Exercise aim: Among the entries below, only the lines from the one with "The height and" through the one with "You are a computer-use" are wanted, reproduced exactly. Pictures are not wanted.
═════ Provided entries ═════
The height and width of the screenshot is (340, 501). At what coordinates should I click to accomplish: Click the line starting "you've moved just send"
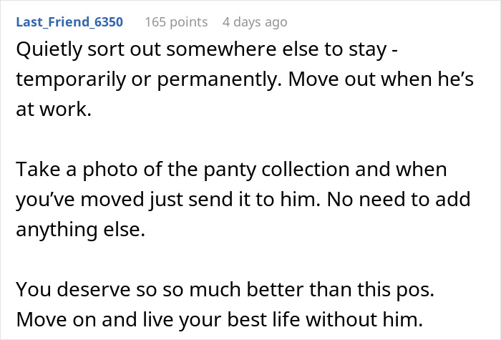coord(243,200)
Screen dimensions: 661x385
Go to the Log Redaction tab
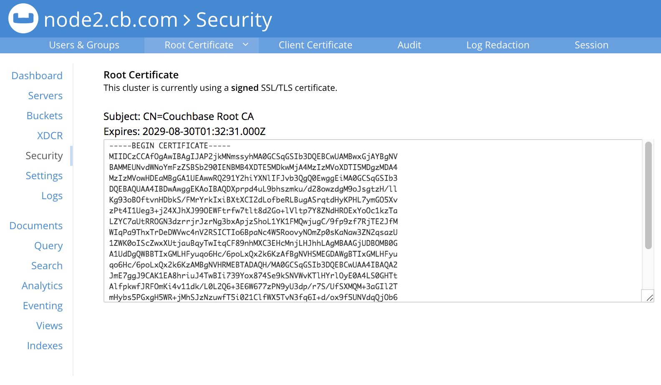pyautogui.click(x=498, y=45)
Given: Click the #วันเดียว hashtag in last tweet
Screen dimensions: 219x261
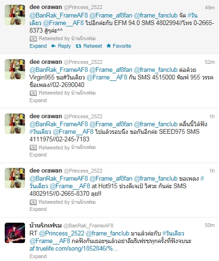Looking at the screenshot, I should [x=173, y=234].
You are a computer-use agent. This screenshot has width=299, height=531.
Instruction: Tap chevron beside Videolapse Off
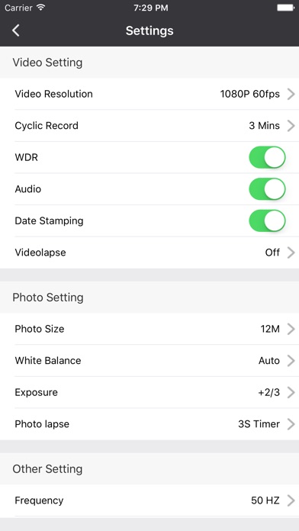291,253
═════
═════ Provided entries ═════
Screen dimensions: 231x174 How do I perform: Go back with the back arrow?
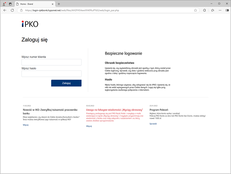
═════
Response area:
The height and width of the screenshot is (340, 501). At what coordinates should I click to accomplish: Click the line starting "you've moved just send"
coord(243,200)
Screen dimensions: 661x385
Go to the Log Redaction tab
pyautogui.click(x=498, y=45)
Given: Click the #วันเดียว hashtag in last tweet
Screen dimensions: 219x261
Looking at the screenshot, I should [x=173, y=234].
You are a computer-use agent. This screenshot has width=299, height=531.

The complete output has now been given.